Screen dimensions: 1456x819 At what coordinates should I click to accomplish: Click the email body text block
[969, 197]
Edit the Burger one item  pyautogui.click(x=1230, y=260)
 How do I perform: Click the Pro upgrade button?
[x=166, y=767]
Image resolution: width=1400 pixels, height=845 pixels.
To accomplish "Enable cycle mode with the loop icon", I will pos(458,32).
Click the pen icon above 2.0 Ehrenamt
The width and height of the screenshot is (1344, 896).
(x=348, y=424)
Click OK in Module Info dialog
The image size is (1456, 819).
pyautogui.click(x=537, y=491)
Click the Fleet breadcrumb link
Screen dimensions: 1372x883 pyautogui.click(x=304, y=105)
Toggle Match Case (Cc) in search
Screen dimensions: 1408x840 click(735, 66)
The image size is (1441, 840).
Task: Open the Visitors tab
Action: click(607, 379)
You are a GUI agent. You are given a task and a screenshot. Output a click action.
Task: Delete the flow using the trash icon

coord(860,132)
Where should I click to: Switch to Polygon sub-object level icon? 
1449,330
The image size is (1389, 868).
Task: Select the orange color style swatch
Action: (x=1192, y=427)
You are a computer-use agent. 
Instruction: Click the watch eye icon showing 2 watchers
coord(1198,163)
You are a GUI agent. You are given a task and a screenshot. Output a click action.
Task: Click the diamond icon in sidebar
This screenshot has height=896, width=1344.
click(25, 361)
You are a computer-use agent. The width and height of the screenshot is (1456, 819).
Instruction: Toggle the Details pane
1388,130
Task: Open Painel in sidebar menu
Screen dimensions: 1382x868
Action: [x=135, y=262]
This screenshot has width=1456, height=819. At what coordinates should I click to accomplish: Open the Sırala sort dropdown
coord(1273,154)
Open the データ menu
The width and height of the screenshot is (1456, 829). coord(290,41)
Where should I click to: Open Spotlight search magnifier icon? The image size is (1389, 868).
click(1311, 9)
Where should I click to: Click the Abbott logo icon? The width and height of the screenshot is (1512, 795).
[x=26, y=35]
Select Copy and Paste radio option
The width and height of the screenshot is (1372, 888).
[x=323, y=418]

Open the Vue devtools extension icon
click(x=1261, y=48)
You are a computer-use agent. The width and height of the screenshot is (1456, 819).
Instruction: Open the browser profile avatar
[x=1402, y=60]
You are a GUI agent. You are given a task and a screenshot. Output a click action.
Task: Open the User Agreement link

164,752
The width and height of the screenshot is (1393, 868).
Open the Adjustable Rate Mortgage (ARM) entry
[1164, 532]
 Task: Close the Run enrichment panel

◇ ◇ ◇

→ Directions for this task:
Repeat all the data, every line exactly.

→ Solution:
Screen dimensions: 1456x819 At what coordinates should I click to accomplish: Click the email body text block
[969, 197]
Edit the Burger one item  pyautogui.click(x=1230, y=260)
 How do I perform: Click the Pro upgrade button?
[x=166, y=767]
Image resolution: width=1400 pixels, height=845 pixels.
To accomplish "Enable cycle mode with the loop icon", I will pos(458,32).
Click the pen icon above 2.0 Ehrenamt
The width and height of the screenshot is (1344, 896).
(x=348, y=424)
Click OK in Module Info dialog
The image size is (1456, 819).
pyautogui.click(x=537, y=491)
Click the Fleet breadcrumb link
Screen dimensions: 1372x883 pyautogui.click(x=304, y=105)
Toggle Match Case (Cc) in search
Screen dimensions: 1408x840 click(735, 66)
The image size is (1441, 840).
Task: Open the Visitors tab
Action: click(607, 379)
You are a GUI agent. You are given a task and a screenshot. Output a click action.
Task: Delete the flow using the trash icon

coord(860,132)
Where should I click to: Switch to Polygon sub-object level icon? 
1449,330
The image size is (1389, 868).
Task: Select the orange color style swatch
Action: (x=1192, y=427)
You are a computer-use agent. 
Instruction: Click the watch eye icon showing 2 watchers
coord(1198,163)
You are a GUI agent. You are given a task and a screenshot. Output a click action.
Task: Click the diamond icon in sidebar
This screenshot has height=896, width=1344.
click(25, 361)
You are a computer-use agent. The width and height of the screenshot is (1456, 819).
Instruction: Toggle the Details pane
1388,130
Task: Open Painel in sidebar menu
Screen dimensions: 1382x868
Action: [x=135, y=262]
This screenshot has width=1456, height=819. At what coordinates should I click to accomplish: Open the Sırala sort dropdown
coord(1273,154)
Open the データ menu
The width and height of the screenshot is (1456, 829). coord(290,41)
Where should I click to: Open Spotlight search magnifier icon? The image size is (1389, 868).
click(1311, 9)
Where should I click to: Click the Abbott logo icon? The width and height of the screenshot is (1512, 795).
[x=26, y=35]
Select Copy and Paste radio option
The width and height of the screenshot is (1372, 888).
[x=323, y=418]

Open the Vue devtools extension icon
click(x=1261, y=48)
You are a computer-use agent. The width and height of the screenshot is (1456, 819).
Instruction: Open the browser profile avatar
[x=1402, y=60]
You are a GUI agent. You are given a task and a screenshot. Output a click action.
Task: Open the User Agreement link

164,752
The width and height of the screenshot is (1393, 868).
Open the Adjustable Rate Mortgage (ARM) entry
[1164, 532]
 Task: Close the Run enrichment panel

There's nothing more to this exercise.